Um senador da República afirmou que se os professores na escola em Suzano estivessem armados, a tragédia poderia ser minimizada. Este tipo de mentalidade em achar que tudo se resolve na bala encontra muitos adeptos e isso não aconteceu do dia para a noite, mas foram construídos ao longo do tempo: são discursos fáceis e simplistas para problemas complexos e por isso mesmo sedutores para boa parte de uma população que assiste todos os dias na TV a programas jornalísticos sensacionalistas (ou mesmo os chamados “sérios”) que exploram o medo e a insegurança em suas pautas.

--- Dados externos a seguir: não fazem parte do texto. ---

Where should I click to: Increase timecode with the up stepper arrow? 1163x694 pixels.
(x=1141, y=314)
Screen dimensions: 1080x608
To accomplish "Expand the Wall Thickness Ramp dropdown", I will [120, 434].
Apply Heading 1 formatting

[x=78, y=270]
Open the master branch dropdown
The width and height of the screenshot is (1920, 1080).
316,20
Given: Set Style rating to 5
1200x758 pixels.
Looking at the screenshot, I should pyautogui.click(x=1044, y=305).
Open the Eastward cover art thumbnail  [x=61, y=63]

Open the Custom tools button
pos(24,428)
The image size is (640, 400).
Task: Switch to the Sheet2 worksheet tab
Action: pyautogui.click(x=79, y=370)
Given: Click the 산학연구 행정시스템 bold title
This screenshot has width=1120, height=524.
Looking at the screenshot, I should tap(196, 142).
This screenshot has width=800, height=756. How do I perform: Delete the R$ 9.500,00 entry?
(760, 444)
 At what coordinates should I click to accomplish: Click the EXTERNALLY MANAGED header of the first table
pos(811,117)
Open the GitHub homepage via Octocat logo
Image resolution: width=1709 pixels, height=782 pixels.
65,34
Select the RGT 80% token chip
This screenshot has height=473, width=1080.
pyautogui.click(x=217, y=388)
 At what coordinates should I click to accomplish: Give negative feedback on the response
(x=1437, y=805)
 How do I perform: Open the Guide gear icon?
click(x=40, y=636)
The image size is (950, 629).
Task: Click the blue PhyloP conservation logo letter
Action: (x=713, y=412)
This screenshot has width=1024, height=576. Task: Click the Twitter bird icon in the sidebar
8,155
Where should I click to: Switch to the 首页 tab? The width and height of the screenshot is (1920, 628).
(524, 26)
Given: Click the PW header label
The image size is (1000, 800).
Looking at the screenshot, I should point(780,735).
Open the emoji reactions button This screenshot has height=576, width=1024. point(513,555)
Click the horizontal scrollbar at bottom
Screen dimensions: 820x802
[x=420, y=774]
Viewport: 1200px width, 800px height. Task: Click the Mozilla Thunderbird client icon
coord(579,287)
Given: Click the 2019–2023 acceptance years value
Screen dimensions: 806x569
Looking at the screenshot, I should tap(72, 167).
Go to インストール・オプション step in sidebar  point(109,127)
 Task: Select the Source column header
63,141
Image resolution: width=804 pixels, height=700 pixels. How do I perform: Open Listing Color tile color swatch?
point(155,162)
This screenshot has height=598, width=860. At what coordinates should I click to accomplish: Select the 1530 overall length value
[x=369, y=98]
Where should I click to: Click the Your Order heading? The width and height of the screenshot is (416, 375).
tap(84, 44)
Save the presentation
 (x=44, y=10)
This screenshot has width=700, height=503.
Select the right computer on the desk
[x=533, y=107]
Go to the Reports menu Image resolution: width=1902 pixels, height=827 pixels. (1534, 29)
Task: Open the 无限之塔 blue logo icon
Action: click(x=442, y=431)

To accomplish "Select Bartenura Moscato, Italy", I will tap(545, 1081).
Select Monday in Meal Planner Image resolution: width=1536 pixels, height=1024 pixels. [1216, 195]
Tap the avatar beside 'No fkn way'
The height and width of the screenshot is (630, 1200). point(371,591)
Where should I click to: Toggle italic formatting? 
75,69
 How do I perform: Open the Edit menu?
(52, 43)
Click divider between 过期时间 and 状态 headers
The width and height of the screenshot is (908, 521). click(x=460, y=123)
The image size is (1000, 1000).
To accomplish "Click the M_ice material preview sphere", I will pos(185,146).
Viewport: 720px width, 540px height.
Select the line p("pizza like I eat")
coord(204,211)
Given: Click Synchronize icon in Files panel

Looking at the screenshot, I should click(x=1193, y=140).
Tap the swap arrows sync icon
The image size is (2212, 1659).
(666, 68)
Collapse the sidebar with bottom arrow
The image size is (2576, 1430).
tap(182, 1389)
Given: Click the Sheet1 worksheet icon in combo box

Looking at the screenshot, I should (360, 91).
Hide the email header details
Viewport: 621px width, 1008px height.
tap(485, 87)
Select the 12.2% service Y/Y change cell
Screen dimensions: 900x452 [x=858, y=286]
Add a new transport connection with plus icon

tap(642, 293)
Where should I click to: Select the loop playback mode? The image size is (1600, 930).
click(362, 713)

Se temos adolescentes cometendo crimes, basta reduzir a maioridade penal; se temos problemas de atiradores nas escolas, basta armar professores; para a violência urbana, o porte de armas para a população se defender dos bandidos. Obviamente temos um sério e gigantesco problema de Segurança Pública no país e isso gera insegurança nas pessoas, porém não é com populismos e argumentos apelando ao senso comum que iremos resolver – e muito menos nos isolando em bolhas virtuais ou mesmo em condomínios fechados. Sobre isso, aliás, o sociólogo Zygmunt Bauman nos oferece uma boa imagem:

Viver trancados dentro de um condomínio fechado a fim de afastar os medos é o mesmo que escoar a piscina para ter certeza de que as crianças vão aprender a nadar em completa segurança.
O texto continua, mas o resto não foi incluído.